**Stored data entries:**
Segment Open

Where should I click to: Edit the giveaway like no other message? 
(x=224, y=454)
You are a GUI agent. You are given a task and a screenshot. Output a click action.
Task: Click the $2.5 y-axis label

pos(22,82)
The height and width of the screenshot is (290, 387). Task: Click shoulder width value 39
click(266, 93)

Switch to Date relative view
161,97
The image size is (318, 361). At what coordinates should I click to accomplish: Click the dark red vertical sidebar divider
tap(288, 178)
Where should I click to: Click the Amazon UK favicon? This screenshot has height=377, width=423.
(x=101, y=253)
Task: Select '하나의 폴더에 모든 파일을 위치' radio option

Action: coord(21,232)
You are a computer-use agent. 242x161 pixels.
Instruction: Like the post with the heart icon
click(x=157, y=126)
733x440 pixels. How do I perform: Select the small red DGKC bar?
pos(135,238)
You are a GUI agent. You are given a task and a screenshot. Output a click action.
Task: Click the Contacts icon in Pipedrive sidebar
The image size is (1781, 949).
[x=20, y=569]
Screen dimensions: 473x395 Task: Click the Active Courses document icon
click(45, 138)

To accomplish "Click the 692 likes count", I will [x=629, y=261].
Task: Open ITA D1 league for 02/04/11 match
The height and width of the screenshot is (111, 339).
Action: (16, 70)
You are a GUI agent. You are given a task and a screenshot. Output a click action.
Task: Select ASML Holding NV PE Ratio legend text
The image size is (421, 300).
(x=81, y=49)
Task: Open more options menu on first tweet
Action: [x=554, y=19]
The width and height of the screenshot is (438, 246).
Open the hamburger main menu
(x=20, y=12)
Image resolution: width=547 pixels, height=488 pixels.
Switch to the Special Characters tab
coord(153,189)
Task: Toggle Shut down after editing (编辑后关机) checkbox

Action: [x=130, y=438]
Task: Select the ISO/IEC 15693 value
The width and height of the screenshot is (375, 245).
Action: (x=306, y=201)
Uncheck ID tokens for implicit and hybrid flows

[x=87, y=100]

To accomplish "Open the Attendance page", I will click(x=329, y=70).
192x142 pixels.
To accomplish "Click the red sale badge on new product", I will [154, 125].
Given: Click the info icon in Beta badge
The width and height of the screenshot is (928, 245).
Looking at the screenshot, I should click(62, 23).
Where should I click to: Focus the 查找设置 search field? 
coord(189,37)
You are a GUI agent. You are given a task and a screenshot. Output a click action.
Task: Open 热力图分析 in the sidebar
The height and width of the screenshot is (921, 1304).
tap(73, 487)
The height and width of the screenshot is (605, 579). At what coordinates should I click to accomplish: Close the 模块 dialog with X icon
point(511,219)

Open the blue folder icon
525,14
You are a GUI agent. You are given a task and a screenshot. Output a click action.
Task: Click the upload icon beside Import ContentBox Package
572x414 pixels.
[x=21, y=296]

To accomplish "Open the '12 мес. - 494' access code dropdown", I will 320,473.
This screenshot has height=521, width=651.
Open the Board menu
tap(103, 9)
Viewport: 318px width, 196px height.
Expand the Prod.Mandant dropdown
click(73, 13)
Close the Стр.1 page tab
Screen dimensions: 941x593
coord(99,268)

Segment Closed

**ABOUT THIS TASK:**
Write out the full set of records exactly as given.

**WRITTEN RESPONSE:**
Where should I click to: Edit the giveaway like no other message? 
(x=224, y=454)
You are a GUI agent. You are given a task and a screenshot. Output a click action.
Task: Click the $2.5 y-axis label

pos(22,82)
The height and width of the screenshot is (290, 387). Task: Click shoulder width value 39
click(266, 93)

Switch to Date relative view
161,97
The image size is (318, 361). At what coordinates should I click to accomplish: Click the dark red vertical sidebar divider
tap(288, 178)
Where should I click to: Click the Amazon UK favicon? This screenshot has height=377, width=423.
(x=101, y=253)
Task: Select '하나의 폴더에 모든 파일을 위치' radio option

Action: coord(21,232)
You are a computer-use agent. 242x161 pixels.
Instruction: Like the post with the heart icon
click(x=157, y=126)
733x440 pixels. How do I perform: Select the small red DGKC bar?
pos(135,238)
You are a GUI agent. You are given a task and a screenshot. Output a click action.
Task: Click the Contacts icon in Pipedrive sidebar
The image size is (1781, 949).
[x=20, y=569]
Screen dimensions: 473x395 Task: Click the Active Courses document icon
click(45, 138)

To accomplish "Click the 692 likes count", I will [x=629, y=261].
Task: Open ITA D1 league for 02/04/11 match
The height and width of the screenshot is (111, 339).
Action: (16, 70)
You are a GUI agent. You are given a task and a screenshot. Output a click action.
Task: Select ASML Holding NV PE Ratio legend text
The image size is (421, 300).
(x=81, y=49)
Task: Open more options menu on first tweet
Action: [x=554, y=19]
The width and height of the screenshot is (438, 246).
Open the hamburger main menu
(x=20, y=12)
Image resolution: width=547 pixels, height=488 pixels.
Switch to the Special Characters tab
coord(153,189)
Task: Toggle Shut down after editing (编辑后关机) checkbox

Action: [x=130, y=438]
Task: Select the ISO/IEC 15693 value
The width and height of the screenshot is (375, 245).
Action: (x=306, y=201)
Uncheck ID tokens for implicit and hybrid flows

[x=87, y=100]

To accomplish "Open the Attendance page", I will click(x=329, y=70).
192x142 pixels.
To accomplish "Click the red sale badge on new product", I will [154, 125].
Given: Click the info icon in Beta badge
The width and height of the screenshot is (928, 245).
Looking at the screenshot, I should click(62, 23).
Where should I click to: Focus the 查找设置 search field? 
coord(189,37)
You are a GUI agent. You are given a task and a screenshot. Output a click action.
Task: Open 热力图分析 in the sidebar
The height and width of the screenshot is (921, 1304).
tap(73, 487)
The height and width of the screenshot is (605, 579). At what coordinates should I click to accomplish: Close the 模块 dialog with X icon
point(511,219)

Open the blue folder icon
525,14
You are a GUI agent. You are given a task and a screenshot. Output a click action.
Task: Click the upload icon beside Import ContentBox Package
572x414 pixels.
[x=21, y=296]

To accomplish "Open the '12 мес. - 494' access code dropdown", I will 320,473.
This screenshot has height=521, width=651.
Open the Board menu
tap(103, 9)
Viewport: 318px width, 196px height.
Expand the Prod.Mandant dropdown
click(73, 13)
Close the Стр.1 page tab
Screen dimensions: 941x593
coord(99,268)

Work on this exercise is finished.